As I write this, I think there are only two people reading. That might only be one, because my best friend says she's weaning herself off reading the journals of her real life friends, but the other reader is my other best friend. There's very very little I wouldn't talk about with either of them, in theory, but in practice is different. I'm not sure I'd *talk* to anyone about my grandparents, in the way I've written about them. Maybe that's because I was being self-indulgent, and I wouldn't get away with it if there was a person present, participating. I'm still writing mainly for myself. Does anyone write these things for any other reason, really? [livejournal.com profile] lathany, I suppose, writes partly to tell her friends about twin news, but she's the exception.

I had a point there, but I'm not sure what it was any more.

So other people might find me now. I don't want to upset them with anything I've written, I don't want to make myself look bad, and I don't want to cause trouble or make anyone's life difficult. If I want to write about something which might break one of those rules, I'll write it somewhere else. It's self-censorship, and my best friend thinks it's dishonest, and I suppose she has a point, but if I'm thinking about something which has one of those effects, and it matters enough to me, I'll talk about it, in the real world. If I'm going to upset someone with something I say, I want to be there when I say it, to soften the blow, to respond to their body language. Or, if they deserve it, to watch the effects ;-) This journal is not a way of communicating with anyone except myself.

Which raises once again the question of why I bother. There's exhibitionism in there, of course, but I hope that's not all. Although it probably is.

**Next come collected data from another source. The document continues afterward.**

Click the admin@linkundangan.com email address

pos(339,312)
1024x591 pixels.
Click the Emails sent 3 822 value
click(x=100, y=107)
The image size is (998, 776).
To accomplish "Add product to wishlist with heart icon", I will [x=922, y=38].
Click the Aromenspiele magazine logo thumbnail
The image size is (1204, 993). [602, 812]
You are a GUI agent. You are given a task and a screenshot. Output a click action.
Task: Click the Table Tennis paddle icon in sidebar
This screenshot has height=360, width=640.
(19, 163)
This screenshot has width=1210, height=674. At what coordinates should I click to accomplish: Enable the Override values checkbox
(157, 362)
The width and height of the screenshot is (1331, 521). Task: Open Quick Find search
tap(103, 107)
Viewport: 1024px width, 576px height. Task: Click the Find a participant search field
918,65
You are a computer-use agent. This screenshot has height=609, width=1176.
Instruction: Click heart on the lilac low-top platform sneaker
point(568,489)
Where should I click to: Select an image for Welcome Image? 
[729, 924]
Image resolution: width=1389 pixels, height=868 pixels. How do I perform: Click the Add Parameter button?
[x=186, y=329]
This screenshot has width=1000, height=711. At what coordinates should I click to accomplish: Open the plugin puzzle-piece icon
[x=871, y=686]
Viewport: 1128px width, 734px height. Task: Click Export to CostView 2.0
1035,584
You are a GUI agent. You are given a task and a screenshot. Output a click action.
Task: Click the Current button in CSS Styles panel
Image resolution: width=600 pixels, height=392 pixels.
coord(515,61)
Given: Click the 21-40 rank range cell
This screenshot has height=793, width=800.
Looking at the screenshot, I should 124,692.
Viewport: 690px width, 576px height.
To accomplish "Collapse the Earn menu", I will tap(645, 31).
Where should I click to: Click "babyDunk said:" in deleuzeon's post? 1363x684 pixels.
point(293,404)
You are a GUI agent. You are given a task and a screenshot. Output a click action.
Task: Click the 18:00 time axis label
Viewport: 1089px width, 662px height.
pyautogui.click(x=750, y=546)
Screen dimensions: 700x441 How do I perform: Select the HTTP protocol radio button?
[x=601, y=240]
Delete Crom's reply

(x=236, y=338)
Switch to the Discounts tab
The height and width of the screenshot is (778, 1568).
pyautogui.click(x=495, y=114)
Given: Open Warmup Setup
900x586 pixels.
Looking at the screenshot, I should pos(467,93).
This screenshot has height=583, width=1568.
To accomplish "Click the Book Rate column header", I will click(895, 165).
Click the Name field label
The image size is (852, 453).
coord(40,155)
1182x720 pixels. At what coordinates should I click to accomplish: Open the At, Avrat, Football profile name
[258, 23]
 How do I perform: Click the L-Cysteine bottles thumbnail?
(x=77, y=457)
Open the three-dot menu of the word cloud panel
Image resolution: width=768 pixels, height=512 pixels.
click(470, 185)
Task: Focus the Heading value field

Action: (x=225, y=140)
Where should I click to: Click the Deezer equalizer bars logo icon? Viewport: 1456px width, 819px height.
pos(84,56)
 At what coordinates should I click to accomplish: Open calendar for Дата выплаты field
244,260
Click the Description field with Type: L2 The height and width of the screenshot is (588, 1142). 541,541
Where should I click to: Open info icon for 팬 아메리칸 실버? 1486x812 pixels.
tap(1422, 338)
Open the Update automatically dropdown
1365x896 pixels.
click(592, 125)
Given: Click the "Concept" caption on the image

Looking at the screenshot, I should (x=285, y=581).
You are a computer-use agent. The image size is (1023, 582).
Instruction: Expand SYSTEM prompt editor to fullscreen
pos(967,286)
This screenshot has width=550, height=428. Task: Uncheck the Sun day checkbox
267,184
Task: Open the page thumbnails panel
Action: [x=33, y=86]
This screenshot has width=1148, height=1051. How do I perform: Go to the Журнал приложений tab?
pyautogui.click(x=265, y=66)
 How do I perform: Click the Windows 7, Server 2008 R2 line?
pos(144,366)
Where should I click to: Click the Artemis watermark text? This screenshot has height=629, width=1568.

The jury is still out. Maybe when I decide what I plan to do here, if there's any aim beyond thinking out loud, I'll be able to decide why I'm doing it.

Re: Hello

Date: 2002-09-30 12:18 am (UTC)
From: [identity profile] kauket.livejournal.com
I'm with R.

Write what you want to in here. There's something to be said for keeping the peace, but this diary is meant to be your diary, not censored by the presence of other readers.

Just don't be mean to me :)


Hello!

Date: 2002-10-05 03:55 am (UTC)
From: [identity profile] verlaine.livejournal.com
This is one of the reasons I think it might be fun to go to America. I could write a journal slagging off all the people I met there, for the consumption of uninvolved people safely on the other side of the ocean.

I'm starting to have doubts about the wisdom of America now though - there are pros and there are cons.